Pull out each line of the records that contains the string "icon", treating uppercase and lowercase as different.

▶ STORED DATA:

====

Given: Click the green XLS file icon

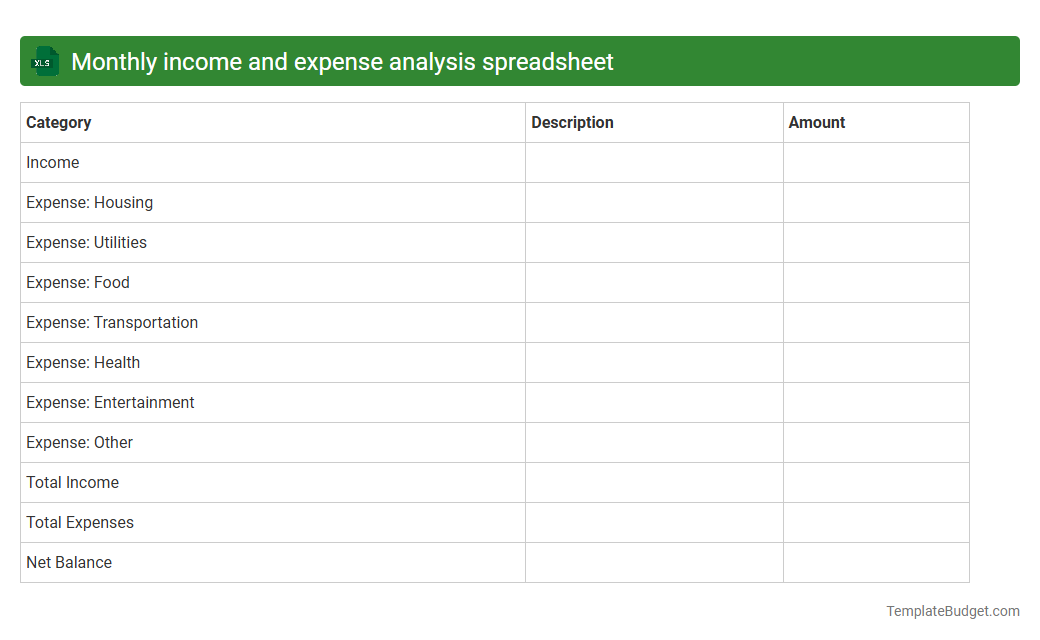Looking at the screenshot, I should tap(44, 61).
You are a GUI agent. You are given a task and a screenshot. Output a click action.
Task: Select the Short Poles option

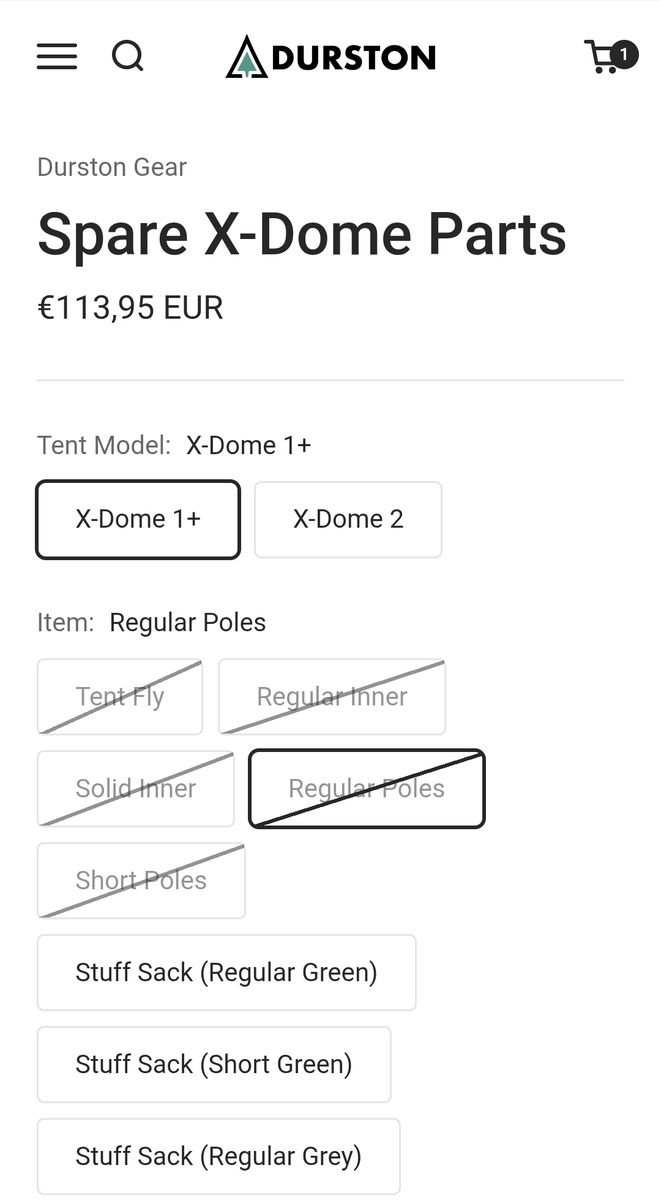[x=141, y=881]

====

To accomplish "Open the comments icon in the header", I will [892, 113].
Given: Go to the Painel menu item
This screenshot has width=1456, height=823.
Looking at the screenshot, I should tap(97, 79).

====

▶ COMPLETE RESPONSE:
Given: Click the green XLS file icon
To accomplish "Open the comments icon in the header", I will [892, 113].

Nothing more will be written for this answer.